Tenía la cabellera enredada y junto a una barba blanca se escondía
el rostro que a golpe de hielo y sol se había endurecido a través
del tiempo. Su mirada penetrante parecía misteriosa y sus ojos
encendidos trasmitían paz y serenidad, sentimientos que quiso
contagiar al resto del grupo conforme fueron llegando.
A la hora de
partir metió en un saco algunas de sus pocas pertenencias y el taco
de folios que había escrito. Luego se desplazó hasta una pequeña
loma silbando para atraer al cochino y poder despedirse. Pero no
dio resultado, posiblemente el animal olía a humano por lo que no
era bueno arriesgar la vida. No insistió, bajó la cabeza y caminó
despacio subiéndose al automóvil y tras cerrar de un portazo dijo:
-¡Marchémonos ya!...
Si me dais más tiempo puedo pensar, cambiar de decisión y seguir
aquí con mi paz y mi libertad. Vosotros habéis tenido la ocasión
de ver una parte muy pequeña de lo que ha sido la gran etapa vivida
en pleno contacto con la naturaleza. .
El reencontrado
hombre volvió a su hogar pero nadie supo lo que lloró cuando se
encontró con su familia. Volvió a su trabajo y se enfrentó a
diario con los continuos problemas, cierto es que la experiencia
vivida le había transformado. Pensaba más las cosas, toleraba los
fallos de sus hijos y era incapaz de desperdiciar el tiempo; cada
décima de segundo lo saboreaba e intentaba sacar el máximo provecho
sin olvidar ofrecer la buena cara ante las difíciles situaciones.
Nadie pudo decir jamás que su actitud o sus decisiones fueran
malas, pero al hombre le faltaba algo.
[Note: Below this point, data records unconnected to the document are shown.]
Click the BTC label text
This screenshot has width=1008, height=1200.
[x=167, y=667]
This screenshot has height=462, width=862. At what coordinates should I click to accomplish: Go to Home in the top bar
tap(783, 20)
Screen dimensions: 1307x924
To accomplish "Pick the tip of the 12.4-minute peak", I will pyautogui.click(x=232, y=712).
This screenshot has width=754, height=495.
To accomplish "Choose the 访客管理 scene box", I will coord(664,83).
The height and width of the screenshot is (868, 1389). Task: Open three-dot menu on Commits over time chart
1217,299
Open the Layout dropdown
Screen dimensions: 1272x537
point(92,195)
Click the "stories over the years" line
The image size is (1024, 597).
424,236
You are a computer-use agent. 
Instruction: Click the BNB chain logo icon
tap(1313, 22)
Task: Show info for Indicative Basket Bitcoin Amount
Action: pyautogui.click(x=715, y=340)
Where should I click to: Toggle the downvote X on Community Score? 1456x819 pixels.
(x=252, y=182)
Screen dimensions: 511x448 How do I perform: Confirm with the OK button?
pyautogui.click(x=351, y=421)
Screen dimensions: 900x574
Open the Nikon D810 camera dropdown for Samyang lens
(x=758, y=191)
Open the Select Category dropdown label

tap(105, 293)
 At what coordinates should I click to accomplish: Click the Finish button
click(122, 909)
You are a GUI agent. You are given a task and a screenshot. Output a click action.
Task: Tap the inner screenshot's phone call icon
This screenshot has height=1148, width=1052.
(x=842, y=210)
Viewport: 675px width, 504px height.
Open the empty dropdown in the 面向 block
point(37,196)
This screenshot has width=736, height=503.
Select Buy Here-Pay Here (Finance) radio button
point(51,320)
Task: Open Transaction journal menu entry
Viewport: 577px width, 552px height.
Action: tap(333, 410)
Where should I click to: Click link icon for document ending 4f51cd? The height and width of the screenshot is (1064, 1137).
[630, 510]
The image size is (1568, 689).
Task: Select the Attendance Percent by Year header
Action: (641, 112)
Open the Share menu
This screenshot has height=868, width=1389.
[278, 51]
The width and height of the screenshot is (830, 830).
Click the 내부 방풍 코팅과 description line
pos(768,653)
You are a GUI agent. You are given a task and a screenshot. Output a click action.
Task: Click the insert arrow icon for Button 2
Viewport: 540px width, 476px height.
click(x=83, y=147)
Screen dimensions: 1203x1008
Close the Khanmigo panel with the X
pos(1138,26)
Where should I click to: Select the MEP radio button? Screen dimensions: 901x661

A menudo sus pensamientos le
devolvían a su deseado mundo mientras le invadían unas ganas
inmensas de encontrarse con su inolvidable amigo: el jabalí que odió
hasta desear con todas las ganas su muerte y que luego amó sin
límites. Por ello cuando Antonio le dijo que esa misma tarde iban
al ansiado destino le temblaron las piernas y no pudo dormir durante
toda la noche.
De buena mañana se
levantaron, desayunaron tranquilamente y se prepararon para salir al
monte. La intención era buscar setas de cardo al mismo tiempo que
daban un gran paseo y disfrutaban de todo lo que les podía ofrecer
el campo en esas fechas.
Al llegar a un gran
claro del monte donde solo crecían pequeños arbustos y
espliego, se fueron deteniendo para reagruparse y poder seguir la
marcha. Enfrente, a un centenar de metros, y en interior de un
chaparro se escuchó el movimiento de un animal que lentamente asomó
su morro e inició un galope en dirección al grupo. Algunos se
pusieron a correr.
-¡No!, ¡no!, ¡no os
asustéis, es mi… es mi amigo…! – y lanzando la bolsa de
setas corrió con los brazos abiertos al encuentro del que en un
tiempo fuera su compañero y salvador. Se tropezaron; el hombre
agarrado al cuello del cochino besó su frente muchas veces hasta
caer al suelo revolcándose los dos en medio de una nube de polvo al
mismo tiempo que chillaban. Por un momento, entre el grupo, hubo
confusión, luego los ojos se hicieron brillantes empañándose de
lágrimas mientras el aire olía a romero y lavanda.